- GOAL: Reproduce every entry below word for word, keeping them in the same order.

** Begin **

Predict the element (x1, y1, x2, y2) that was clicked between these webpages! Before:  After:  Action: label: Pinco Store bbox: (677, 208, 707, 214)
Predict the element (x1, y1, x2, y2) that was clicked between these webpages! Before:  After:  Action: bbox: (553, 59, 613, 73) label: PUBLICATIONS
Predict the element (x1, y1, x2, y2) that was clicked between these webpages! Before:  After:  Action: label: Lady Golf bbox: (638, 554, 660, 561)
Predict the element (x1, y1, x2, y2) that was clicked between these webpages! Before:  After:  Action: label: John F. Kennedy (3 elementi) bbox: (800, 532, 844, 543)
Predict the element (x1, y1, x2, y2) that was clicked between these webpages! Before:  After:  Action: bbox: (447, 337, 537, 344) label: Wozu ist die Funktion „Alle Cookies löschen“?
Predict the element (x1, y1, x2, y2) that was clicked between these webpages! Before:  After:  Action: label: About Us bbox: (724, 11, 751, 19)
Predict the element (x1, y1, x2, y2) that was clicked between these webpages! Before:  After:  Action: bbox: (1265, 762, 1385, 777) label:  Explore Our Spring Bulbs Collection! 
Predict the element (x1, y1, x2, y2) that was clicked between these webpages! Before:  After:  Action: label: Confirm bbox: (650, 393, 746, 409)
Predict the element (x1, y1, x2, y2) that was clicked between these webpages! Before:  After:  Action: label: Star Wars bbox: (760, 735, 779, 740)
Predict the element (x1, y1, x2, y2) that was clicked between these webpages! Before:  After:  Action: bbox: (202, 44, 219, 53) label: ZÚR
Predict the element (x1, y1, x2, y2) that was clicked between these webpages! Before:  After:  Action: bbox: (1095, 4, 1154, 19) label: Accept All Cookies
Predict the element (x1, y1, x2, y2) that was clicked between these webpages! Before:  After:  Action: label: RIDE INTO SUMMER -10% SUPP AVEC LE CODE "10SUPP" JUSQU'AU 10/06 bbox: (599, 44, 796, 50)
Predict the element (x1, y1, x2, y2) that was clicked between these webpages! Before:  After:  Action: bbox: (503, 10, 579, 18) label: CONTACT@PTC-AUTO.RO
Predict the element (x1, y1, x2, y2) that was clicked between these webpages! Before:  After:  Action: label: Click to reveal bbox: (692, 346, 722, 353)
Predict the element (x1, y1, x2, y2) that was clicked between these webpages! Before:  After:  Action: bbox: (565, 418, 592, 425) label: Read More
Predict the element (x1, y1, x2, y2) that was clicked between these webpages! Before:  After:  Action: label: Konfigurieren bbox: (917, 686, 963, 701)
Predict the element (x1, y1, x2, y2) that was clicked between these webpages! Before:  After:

** End **

- FINISHED ANSWER:
Predict the element (x1, y1, x2, y2) that was clicked between these webpages! Before:  After:  Action: label: Pinco Store bbox: (677, 208, 707, 214)
Predict the element (x1, y1, x2, y2) that was clicked between these webpages! Before:  After:  Action: bbox: (553, 59, 613, 73) label: PUBLICATIONS
Predict the element (x1, y1, x2, y2) that was clicked between these webpages! Before:  After:  Action: label: Lady Golf bbox: (638, 554, 660, 561)
Predict the element (x1, y1, x2, y2) that was clicked between these webpages! Before:  After:  Action: label: John F. Kennedy (3 elementi) bbox: (800, 532, 844, 543)
Predict the element (x1, y1, x2, y2) that was clicked between these webpages! Before:  After:  Action: bbox: (447, 337, 537, 344) label: Wozu ist die Funktion „Alle Cookies löschen“?
Predict the element (x1, y1, x2, y2) that was clicked between these webpages! Before:  After:  Action: label: About Us bbox: (724, 11, 751, 19)
Predict the element (x1, y1, x2, y2) that was clicked between these webpages! Before:  After:  Action: bbox: (1265, 762, 1385, 777) label:  Explore Our Spring Bulbs Collection! 
Predict the element (x1, y1, x2, y2) that was clicked between these webpages! Before:  After:  Action: label: Confirm bbox: (650, 393, 746, 409)
Predict the element (x1, y1, x2, y2) that was clicked between these webpages! Before:  After:  Action: label: Star Wars bbox: (760, 735, 779, 740)
Predict the element (x1, y1, x2, y2) that was clicked between these webpages! Before:  After:  Action: bbox: (202, 44, 219, 53) label: ZÚR
Predict the element (x1, y1, x2, y2) that was clicked between these webpages! Before:  After:  Action: bbox: (1095, 4, 1154, 19) label: Accept All Cookies
Predict the element (x1, y1, x2, y2) that was clicked between these webpages! Before:  After:  Action: label: RIDE INTO SUMMER -10% SUPP AVEC LE CODE "10SUPP" JUSQU'AU 10/06 bbox: (599, 44, 796, 50)
Predict the element (x1, y1, x2, y2) that was clicked between these webpages! Before:  After:  Action: bbox: (503, 10, 579, 18) label: CONTACT@PTC-AUTO.RO
Predict the element (x1, y1, x2, y2) that was clicked between these webpages! Before:  After:  Action: label: Click to reveal bbox: (692, 346, 722, 353)
Predict the element (x1, y1, x2, y2) that was clicked between these webpages! Before:  After:  Action: bbox: (565, 418, 592, 425) label: Read More
Predict the element (x1, y1, x2, y2) that was clicked between these webpages! Before:  After:  Action: label: Konfigurieren bbox: (917, 686, 963, 701)
Predict the element (x1, y1, x2, y2) that was clicked between these webpages! Before:  After:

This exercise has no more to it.